Choi Sungwoo, Nah Sangun, Moon Ji Eun, Han Sangsoo
Department of Emergency Medicine, Soonchunhyang University Bucheon Hospital, Bucheon 14584, Republic of Korea.
Department of Biostatistics, Clinical Trial Center, Soonchunhyang University Bucheon Hospital, Bucheon 14584, Republic of Korea.
J Clin Med. 2025 Apr 22;14(9):2873. doi: 10.3390/jcm14092873.
: Pediatric drug dosages are typically weight-based. Length-based weight estimation tools used in emergency situations require full body extension, which may cause measurement errors in restricted positions. In this study, we developed and evaluated a weight prediction application using MoveNet's human pose estimation and a deep neural network (DNN) regression model. : This prospective cross-sectional study was conducted from June 2023 to May 2024 and included pediatric patients aged 1 month to 12 years. Weight estimation accuracy was compared between the Pediatric Artificial Intelligence weight-estimating Camera (PAICam) and the Broselow tape (BT) using mean percentage error (MPE), mean absolute percentage error (MAPE), and root mean square percentage error (RMSPE). The percentages of weight estimations within 10% (PW10) and 20% (PW20) of the actual weights were calculated.
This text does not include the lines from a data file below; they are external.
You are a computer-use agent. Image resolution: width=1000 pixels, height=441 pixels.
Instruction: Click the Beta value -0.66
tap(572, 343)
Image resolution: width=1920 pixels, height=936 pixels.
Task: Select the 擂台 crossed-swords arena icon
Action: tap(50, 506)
Intraclass correlation coefficients (ICCs) were used to evaluate agreement between predicted and actual weights. : In total, 1335 pediatric participants were analyzed (57.4% boys, 42.6% girls), with an average age of 4 years. The BT and PAICam showed comparable performance, with similar values for MPE (-1.44% vs. 5.29%), MAPE (11.28% vs. 12.41%), and RMSPE (3.09% vs. 3.42%). PW10 and PW20 for the BT and PAICam were also similar (52.6% vs. 51.2% and 79.1% vs. 77.7%). ICC values demonstrated strong agreement between actual and predicted weights for both methods (0.959 vs. 0.955). : PAICam, utilizing deep learning and human pose estimation technology, demonstrated performance and accuracy comparable to the BT. This suggests its potential as an alternative tool for pediatric weight estimation in emergency settings.
儿科药物剂量通常基于体重。在紧急情况下使用的基于身长的体重估计工具需要全身伸展,这可能在受限体位时导致测量误差。在本研究中,我们使用MoveNet人体姿态估计和深度神经网络(DNN)回归模型开发并评估了一个体重预测应用程序。
这项前瞻性横断面研究于2023年6月至2024年5月进行,纳入了1个月至12岁的儿科患者。使用平均百分比误差(MPE)、平均绝对百分比误差(MAPE)和均方根百分比误差(RMSPE)比较了儿科人工智能体重估计相机(PAICam)和布罗泽洛卷尺(BT)的体重估计准确性。计算了实际体重的10%(PW10)和20%(PW20)范围内的体重估计百分比。组内相关系数(ICC)用于评估预测体重与实际体重之间的一致性。
总共分析了1335名儿科参与者(57.4%为男孩,42.6%为女孩),平均年龄为4岁。BT和PAICam表现出可比的性能,MPE(-1.44%对5.29%)、MAPE(11.28%对12.41%)和RMSPE(3.09%对3.42%)的值相似。BT和PAICam的PW10和PW20也相似(52.6%对51.2%以及79.1%对77.7%)。ICC值表明两种方法的实际体重与预测体重之间均具有高度一致性(0.959对0.955)。
PAICam利用深度学习和人体姿态估计技术,表现出与BT相当的性能和准确性。这表明它在紧急情况下作为儿科体重估计替代工具的潜力。